ALEC's 'Environmental Literacy Improvement Act' Mandates Teaching Climate Denial in Schools

| Importance: 8/10 | Status: confirmed

On May 5, 2000, the American Legislative Exchange Council’s (ALEC) Natural Resources Task Force adopted the ‘Environmental Literacy Improvement Act’ at ALEC’s Spring Task Force Summit, with full approval by ALEC’s Board of Directors in June 2000. The model bill was designed to spread climate denial to K-12 students by requiring that ‘both sides’ of climate science be taught in schools, establishing state-level councils to oversee all scientific material presented to students and allowing fossil fuel companies to directly influence how climate science is presented in classrooms. The bill mandated teaching that there is ‘major controversy over whether or not humans are changing the weather,’ despite overwhelming scientific consensus on anthropogenic climate change.

The task force was headed by Sandy Liddy Bourne from 1999-2004, who ascended to Director of Legislation and Policy for ALEC in 2004, then became the Heartland Institute’s Vice President for Policy Strategy upon leaving ALEC in 2006—creating a direct personnel pipeline from ALEC to the climate denial think tank ecosystem. In 2012, leaked internal Heartland Institute documents revealed their ‘Global Warming Curriculum for K-12 Classrooms’ project designed to teach students climate doubt, operating in coordination with ALEC’s model legislation. The Heartland Institute continued to promote ALEC’s Environmental Literacy Improvement Act on its website years after the initial leak. Between 2000 and 2013, ALEC planted the Environmental Literacy Improvement Act in 11 state legislatures, with the bill passing in four states and introduced in Oklahoma, Colorado, and Arizona in early 2013.

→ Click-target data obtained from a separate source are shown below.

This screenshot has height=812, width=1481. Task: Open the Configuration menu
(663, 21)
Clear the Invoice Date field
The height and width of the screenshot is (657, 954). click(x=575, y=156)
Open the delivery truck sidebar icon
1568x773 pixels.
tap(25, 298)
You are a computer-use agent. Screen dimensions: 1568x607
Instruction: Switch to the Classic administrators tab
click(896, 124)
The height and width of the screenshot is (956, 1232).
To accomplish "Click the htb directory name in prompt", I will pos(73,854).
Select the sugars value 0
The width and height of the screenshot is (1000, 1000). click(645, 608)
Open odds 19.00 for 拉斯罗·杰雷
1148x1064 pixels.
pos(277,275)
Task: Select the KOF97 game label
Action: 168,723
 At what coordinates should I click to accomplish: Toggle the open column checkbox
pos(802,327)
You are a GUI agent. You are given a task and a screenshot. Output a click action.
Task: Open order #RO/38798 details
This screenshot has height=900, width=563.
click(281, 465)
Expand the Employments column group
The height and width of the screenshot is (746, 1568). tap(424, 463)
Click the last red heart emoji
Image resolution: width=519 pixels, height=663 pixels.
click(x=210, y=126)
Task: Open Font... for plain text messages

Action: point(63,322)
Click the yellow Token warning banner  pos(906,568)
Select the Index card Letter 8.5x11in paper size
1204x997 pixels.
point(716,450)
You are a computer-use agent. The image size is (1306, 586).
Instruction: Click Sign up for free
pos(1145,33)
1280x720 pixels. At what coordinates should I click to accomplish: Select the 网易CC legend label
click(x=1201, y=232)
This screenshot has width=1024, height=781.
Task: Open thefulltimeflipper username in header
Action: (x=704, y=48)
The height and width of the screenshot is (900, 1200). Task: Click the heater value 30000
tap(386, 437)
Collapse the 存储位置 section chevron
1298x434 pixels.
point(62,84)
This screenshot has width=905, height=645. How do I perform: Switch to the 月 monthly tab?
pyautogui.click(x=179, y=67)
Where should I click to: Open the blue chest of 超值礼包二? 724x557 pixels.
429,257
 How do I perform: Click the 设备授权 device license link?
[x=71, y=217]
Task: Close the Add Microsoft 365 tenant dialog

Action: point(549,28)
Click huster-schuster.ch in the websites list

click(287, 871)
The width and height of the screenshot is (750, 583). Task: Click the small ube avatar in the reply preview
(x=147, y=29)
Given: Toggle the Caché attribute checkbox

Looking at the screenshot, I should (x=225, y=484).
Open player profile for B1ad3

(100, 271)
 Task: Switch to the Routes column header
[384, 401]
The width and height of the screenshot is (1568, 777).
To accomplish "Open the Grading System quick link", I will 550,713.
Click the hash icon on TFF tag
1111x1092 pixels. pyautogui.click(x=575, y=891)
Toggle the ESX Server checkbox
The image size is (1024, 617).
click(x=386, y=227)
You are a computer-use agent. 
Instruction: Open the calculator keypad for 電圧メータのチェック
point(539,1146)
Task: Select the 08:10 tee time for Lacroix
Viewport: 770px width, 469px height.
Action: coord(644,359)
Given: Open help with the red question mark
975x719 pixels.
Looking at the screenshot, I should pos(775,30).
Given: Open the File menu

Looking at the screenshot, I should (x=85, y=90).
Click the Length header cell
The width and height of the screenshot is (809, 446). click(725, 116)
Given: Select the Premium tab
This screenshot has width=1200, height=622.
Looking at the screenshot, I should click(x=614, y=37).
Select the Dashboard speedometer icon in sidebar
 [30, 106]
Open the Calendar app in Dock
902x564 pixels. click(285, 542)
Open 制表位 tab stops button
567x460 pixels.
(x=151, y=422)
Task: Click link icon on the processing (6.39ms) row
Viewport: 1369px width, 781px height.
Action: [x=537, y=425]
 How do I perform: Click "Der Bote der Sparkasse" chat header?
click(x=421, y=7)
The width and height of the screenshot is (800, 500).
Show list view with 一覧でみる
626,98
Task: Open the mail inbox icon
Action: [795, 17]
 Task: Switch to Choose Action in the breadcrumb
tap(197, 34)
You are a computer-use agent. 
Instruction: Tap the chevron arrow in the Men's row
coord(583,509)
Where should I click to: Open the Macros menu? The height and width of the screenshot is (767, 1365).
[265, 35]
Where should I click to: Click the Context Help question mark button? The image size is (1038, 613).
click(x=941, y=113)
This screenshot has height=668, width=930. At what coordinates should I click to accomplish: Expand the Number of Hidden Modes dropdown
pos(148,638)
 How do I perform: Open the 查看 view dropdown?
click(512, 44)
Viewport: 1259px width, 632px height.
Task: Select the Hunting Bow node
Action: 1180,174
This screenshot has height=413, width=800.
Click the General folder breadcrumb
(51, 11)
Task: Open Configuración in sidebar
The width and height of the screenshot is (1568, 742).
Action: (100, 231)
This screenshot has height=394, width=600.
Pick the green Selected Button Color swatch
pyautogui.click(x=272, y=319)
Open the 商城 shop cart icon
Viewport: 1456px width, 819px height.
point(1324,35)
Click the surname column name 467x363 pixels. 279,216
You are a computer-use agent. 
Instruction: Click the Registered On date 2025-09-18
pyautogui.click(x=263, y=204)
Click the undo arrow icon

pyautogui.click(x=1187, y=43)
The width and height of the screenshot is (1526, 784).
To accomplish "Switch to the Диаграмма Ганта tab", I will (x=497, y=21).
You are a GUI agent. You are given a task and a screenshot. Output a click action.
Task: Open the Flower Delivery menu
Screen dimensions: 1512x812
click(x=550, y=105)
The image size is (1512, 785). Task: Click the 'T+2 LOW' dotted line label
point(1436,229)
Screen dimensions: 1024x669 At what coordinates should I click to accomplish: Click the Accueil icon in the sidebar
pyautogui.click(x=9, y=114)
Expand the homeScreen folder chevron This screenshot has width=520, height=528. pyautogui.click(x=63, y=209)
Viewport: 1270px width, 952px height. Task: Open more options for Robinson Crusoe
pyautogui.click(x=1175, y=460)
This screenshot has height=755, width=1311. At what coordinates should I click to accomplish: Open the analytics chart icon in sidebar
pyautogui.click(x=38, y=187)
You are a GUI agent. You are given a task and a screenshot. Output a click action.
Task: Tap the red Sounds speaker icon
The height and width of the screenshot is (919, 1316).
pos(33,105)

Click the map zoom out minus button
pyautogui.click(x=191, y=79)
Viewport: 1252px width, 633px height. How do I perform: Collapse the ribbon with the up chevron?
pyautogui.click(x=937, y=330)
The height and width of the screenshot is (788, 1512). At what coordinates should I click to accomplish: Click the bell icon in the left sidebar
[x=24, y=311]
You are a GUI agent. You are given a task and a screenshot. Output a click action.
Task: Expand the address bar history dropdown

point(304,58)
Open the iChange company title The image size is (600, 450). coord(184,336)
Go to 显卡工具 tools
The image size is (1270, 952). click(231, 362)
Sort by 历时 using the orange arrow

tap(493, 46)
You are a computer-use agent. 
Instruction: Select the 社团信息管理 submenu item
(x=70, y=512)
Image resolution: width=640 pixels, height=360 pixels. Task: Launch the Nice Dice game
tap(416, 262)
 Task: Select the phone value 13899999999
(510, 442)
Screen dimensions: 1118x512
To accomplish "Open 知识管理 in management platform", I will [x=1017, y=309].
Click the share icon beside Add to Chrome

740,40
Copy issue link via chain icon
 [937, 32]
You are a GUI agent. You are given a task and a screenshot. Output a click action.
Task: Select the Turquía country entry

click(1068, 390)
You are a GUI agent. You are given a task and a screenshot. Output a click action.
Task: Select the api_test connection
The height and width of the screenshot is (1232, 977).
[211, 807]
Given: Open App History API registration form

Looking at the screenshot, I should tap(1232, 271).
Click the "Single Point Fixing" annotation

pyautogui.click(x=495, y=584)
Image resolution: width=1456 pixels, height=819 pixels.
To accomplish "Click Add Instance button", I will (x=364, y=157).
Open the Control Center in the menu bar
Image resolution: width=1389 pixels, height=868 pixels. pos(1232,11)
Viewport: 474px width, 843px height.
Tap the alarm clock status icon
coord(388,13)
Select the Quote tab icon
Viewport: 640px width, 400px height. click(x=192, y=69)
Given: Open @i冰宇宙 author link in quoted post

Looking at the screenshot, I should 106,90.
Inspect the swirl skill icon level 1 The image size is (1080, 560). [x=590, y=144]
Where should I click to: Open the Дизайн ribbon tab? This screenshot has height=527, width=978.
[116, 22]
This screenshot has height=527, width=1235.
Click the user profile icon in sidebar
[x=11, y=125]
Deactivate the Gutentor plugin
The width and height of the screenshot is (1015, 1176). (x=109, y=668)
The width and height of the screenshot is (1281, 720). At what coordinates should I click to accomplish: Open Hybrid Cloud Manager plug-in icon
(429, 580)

The systematic injection of climate denial into public education represented institutional corruption of scientific education by fossil fuel interests. By mandating ‘both sides’ teaching of settled climate science, ALEC created false equivalence between peer-reviewed climate research and industry-funded denial—the same propaganda strategy Philip Morris used with tobacco science denial. The establishment of state oversight councils gave fossil fuel companies direct veto power over curriculum content, ensuring students received industry-approved misinformation during their formative educational years. This multi-decade campaign to corrupt science education demonstrates how corporate lobbying organizations weaponized the education system to manufacture future generations of climate science skeptics, undermining the scientific literacy needed for democratic climate policy debates.